[start Extracted records]
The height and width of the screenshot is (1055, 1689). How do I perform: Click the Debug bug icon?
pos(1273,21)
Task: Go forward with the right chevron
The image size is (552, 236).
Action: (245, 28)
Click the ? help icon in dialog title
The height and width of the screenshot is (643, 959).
[end Extracted records]
[start Extracted records]
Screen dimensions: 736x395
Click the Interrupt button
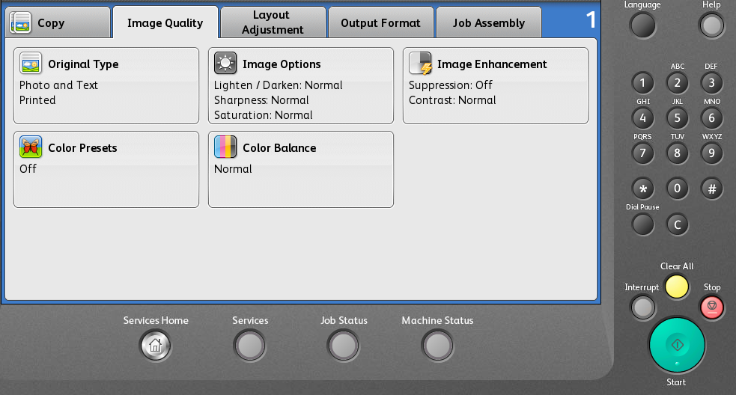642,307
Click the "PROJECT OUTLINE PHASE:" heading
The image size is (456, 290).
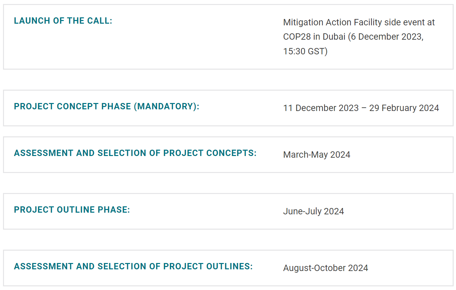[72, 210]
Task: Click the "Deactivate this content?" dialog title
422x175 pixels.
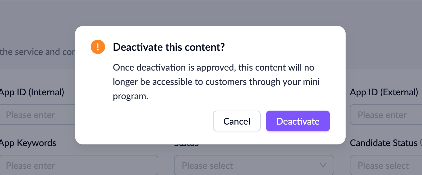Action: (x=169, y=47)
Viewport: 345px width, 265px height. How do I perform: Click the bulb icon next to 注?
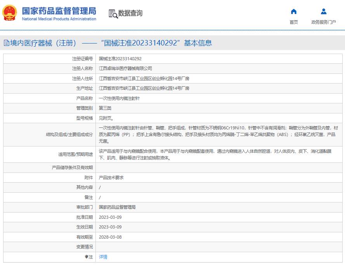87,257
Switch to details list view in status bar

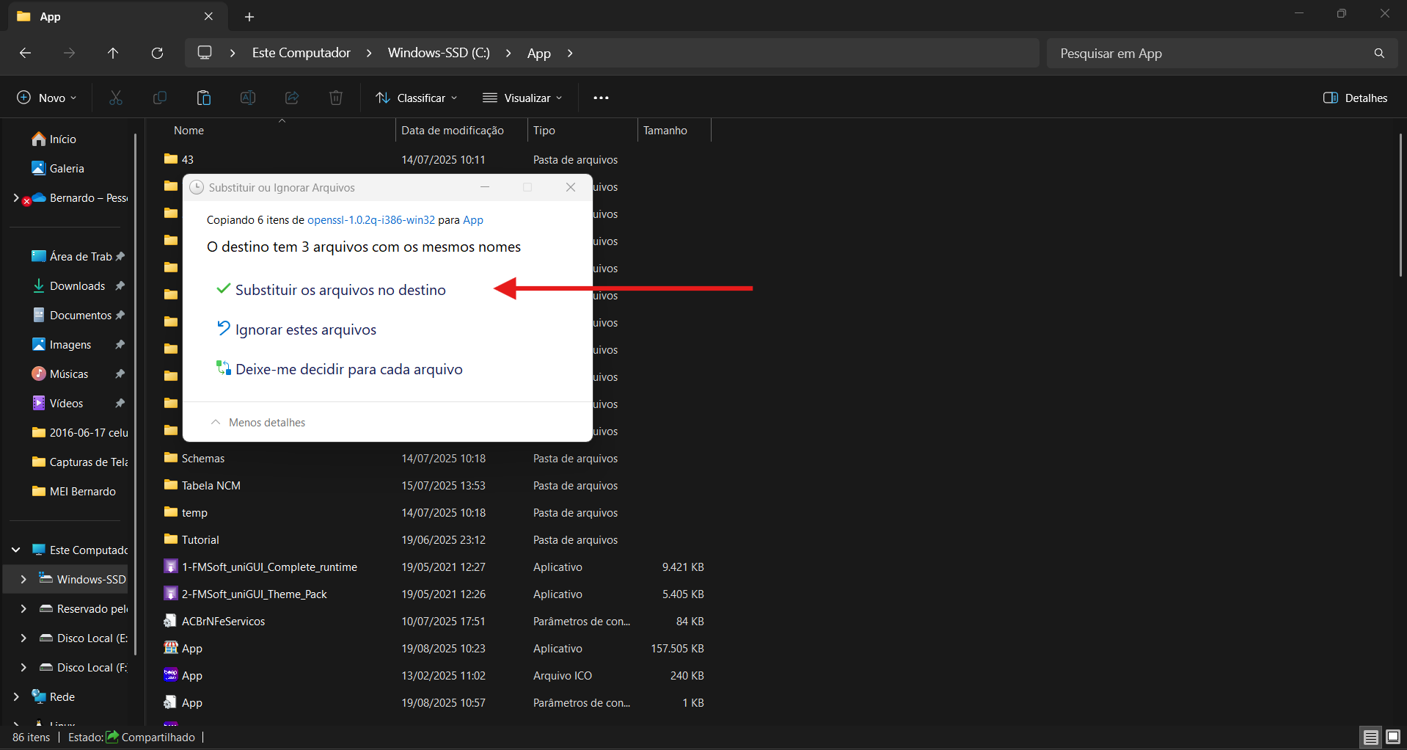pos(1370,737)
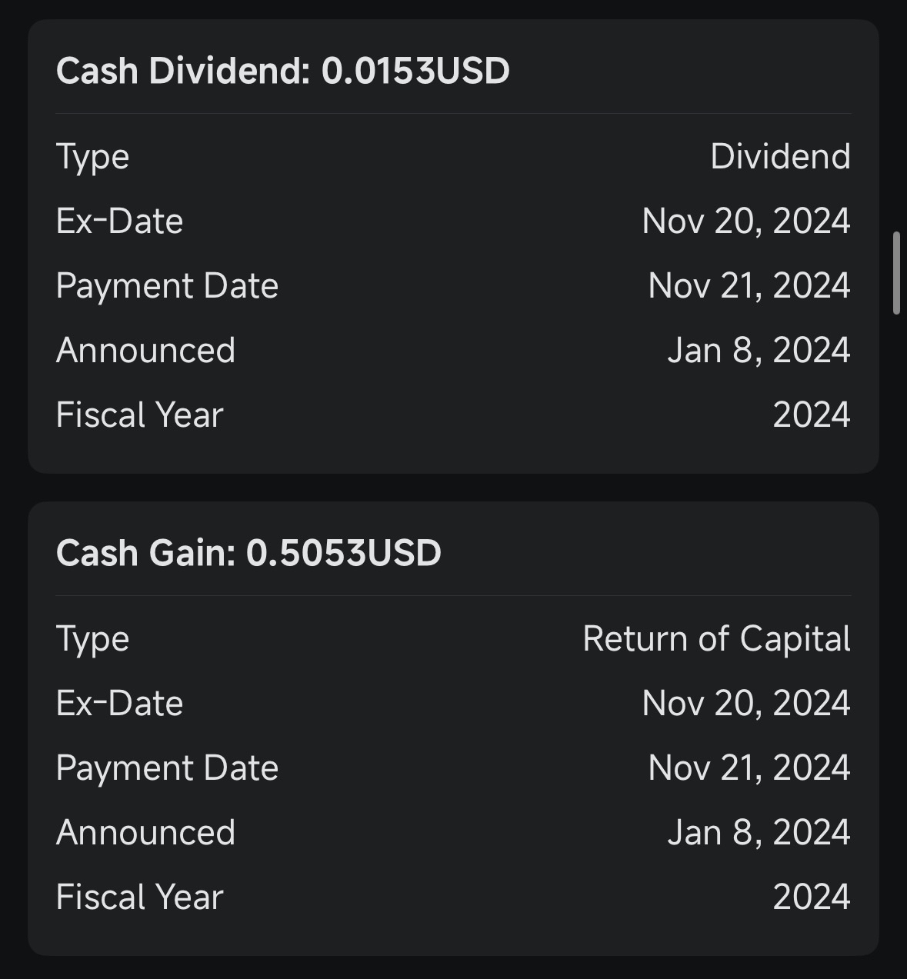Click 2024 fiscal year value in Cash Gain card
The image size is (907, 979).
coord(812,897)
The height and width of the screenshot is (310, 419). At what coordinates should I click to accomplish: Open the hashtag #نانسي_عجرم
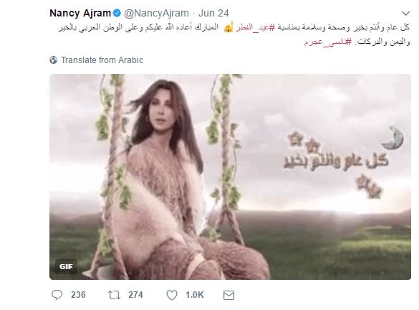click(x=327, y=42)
[end Extracted records]
> Your objective:
Recast everything from the line containing "Screen dimensions: 736x395" down to the line containing "coord(812,897)", both ends included, as a numbered list with blank lines omitted. Leave the pictures out of the answer.

> Answer to the problem:
1. Screen dimensions: 736x395
2. Click the Interrupt button
3. 642,307
4. Click the "PROJECT OUTLINE PHASE:" heading
5. The image size is (456, 290).
6. [72, 210]
7. Task: Click the "Deactivate this content?" dialog title
8. 422x175 pixels.
9. Action: (x=169, y=47)
10. Viewport: 345px width, 265px height. How do I perform: Click the bulb icon next to 注?
11. 87,257
12. Switch to details list view in status bar
13. pos(1370,737)
14. Click 2024 fiscal year value in Cash Gain card
15. The image size is (907, 979).
16. coord(812,897)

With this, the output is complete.